There is a slight chance that you thought the big tech news of the week was the impending sale of Yahoo, or the pivot by Intel towards cloud computing, maybe even the news that bio-tech startup Theranos was facing a federal shutdown of its labs for two years. But you would be wrong. The big news of the week has to be the impending return of beloved startup TV series, Silicon Valley, premieres on HBO on Sunday 24 April.

Pied Piper

Naturally, it’s not going to be on any local channels right off the bat (or ever) but we know that you’re geeky enough to find ways to see what needs to be seen, so let’s not talk about that any further.

This series takes really long gaps between each season, which is part of the reason that it’s so fresh and engaging every time it comes back. For those of you who have somehow missed it, or forgotten what’s been happening, let’s do a quick recap.

Silicon Valley is the story of Pied Piper, a plucky startup run by six tech bros out of a suburban house in Silicon Valley. The company is led by Richard Hendricks, a bona fide genius with a killer compression algorithm, and Erlich Bachmann, the entrepreneur who owned the incubator in which Pied Piper was born and who’s house the team work out of.

Ginger Speedo

Pied Piper narrowly avoid having its intellectual property stolen by corporate giant Hoolli, after Hendricks showed it to a few engineers who worked there. They then refused a $4 million buy-out by the same company in order to go it alone, and made an enemy of founder of Hooli, Gavin Belson, in the process.

Pied Piper has made the decision to go it alone.


This independent spirit leads the team to a rocky pitch with enigmatic venture capitalist Peter Gregory who ends up offering a $200 000 investment for 5% ownership of the company, which is an equivalent valuation to the one from Hoolli.

But Gregory is not an easy character to work with.


At TechCrunch Disrupt, the team’s pitch goes disastrously as Bachmann is assaulted by a judge who claims Bachmann had sex with his wife and ex-wife. (not at the same time). Meanwhile Gavin Belson is presenting Nucleus, a corporate knock-off of Pied Piper which matches their performance. The team are dispirted to say the least, but Hendricks spends the night re-inventing the entire product and ‘crushes it’


At the end of Season 1, Pied Piper are mobbed by potential investors for the company.

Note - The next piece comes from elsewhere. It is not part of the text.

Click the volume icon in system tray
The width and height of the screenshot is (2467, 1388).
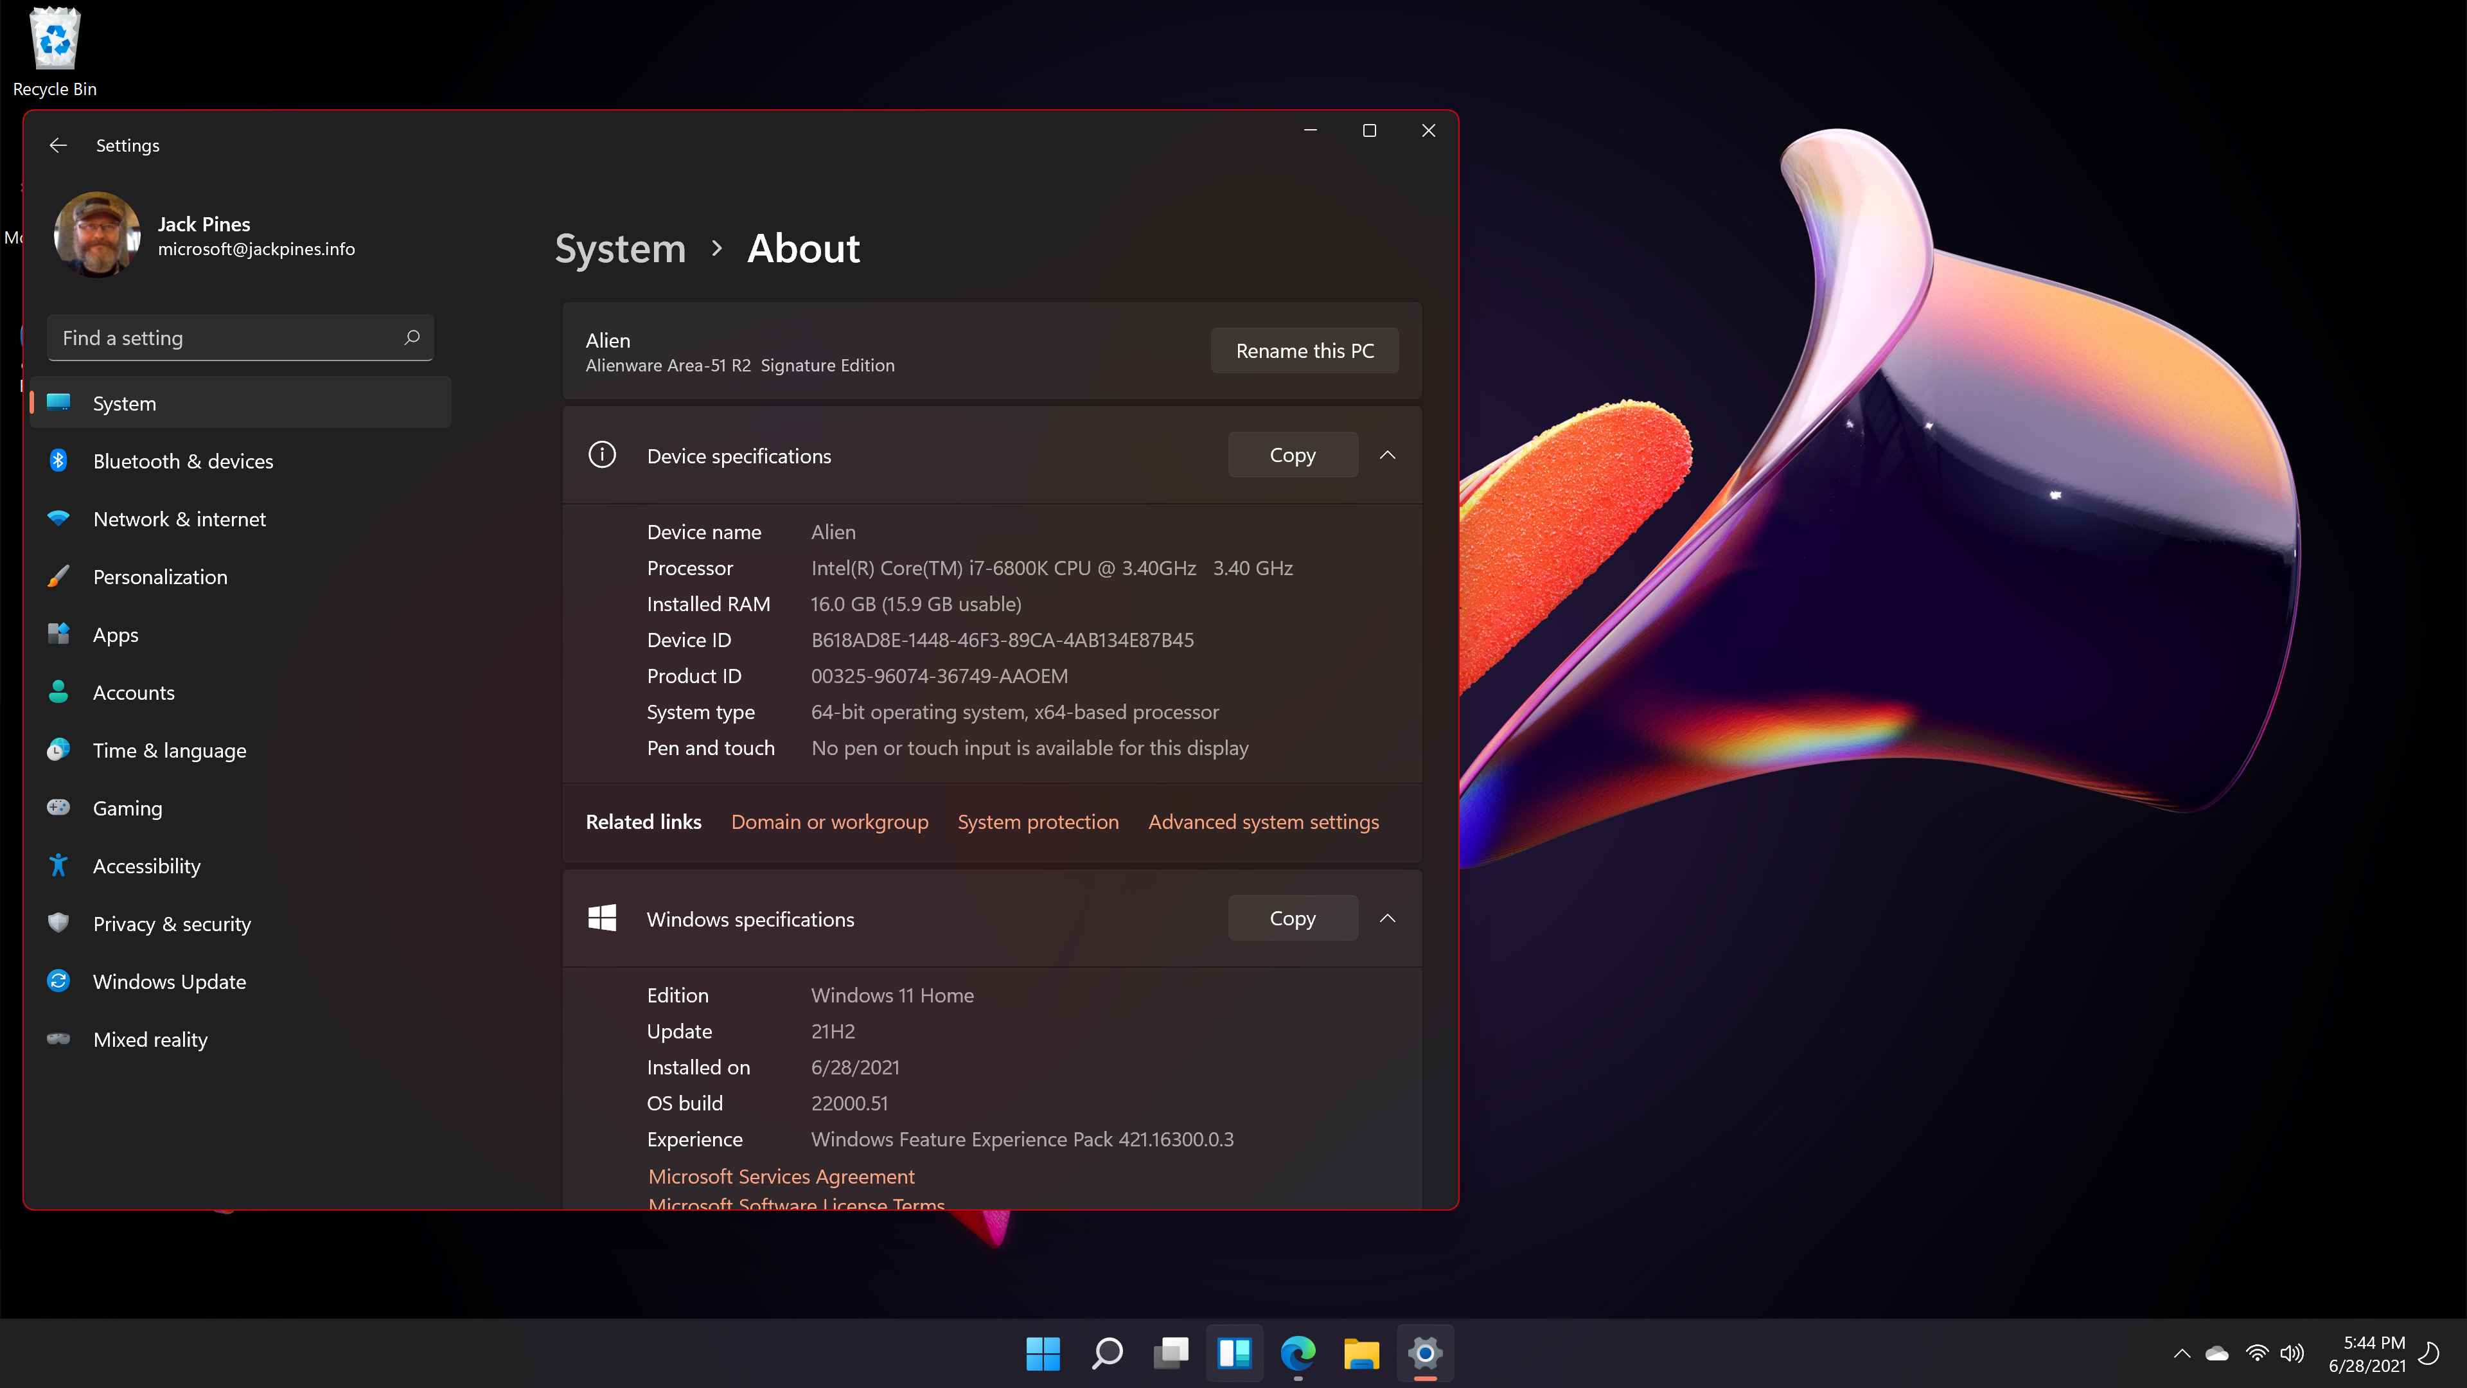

Season 2 sees Pied Piper swimming in the shark tank of Silicon Valley and trying to stay true to its vision. A round of financing goes nowhere as Bachmann insists on insulting every VC he can get in front of, but matters get complicated when Peter Gregory dies and is replaced by a far more conservative board leader at Raviga Capital.


When news breaks that Hooli intends to sue Pied Piper, all the investment options dry up really quickly and they are forced to scramble into some awful partnerships with dubious companies and a crazy investor called Russ Hannemann who made his money putting “radio on the internet”.


After a whole bunch of mis-steps and near disasters, Pied Piper come out the other end and Raviga Capital decide to re-invest and buy Hannemann out, but the Raviga board has voted him out as CEO.

Which brings us to the Season 3 premiere this Sunday.

Part of the magic of this series is the incredible skill the creators have for inventing startups, characters and companies that could exist in Silicon Valley as we know it today. Let’s hope they get it right again this season!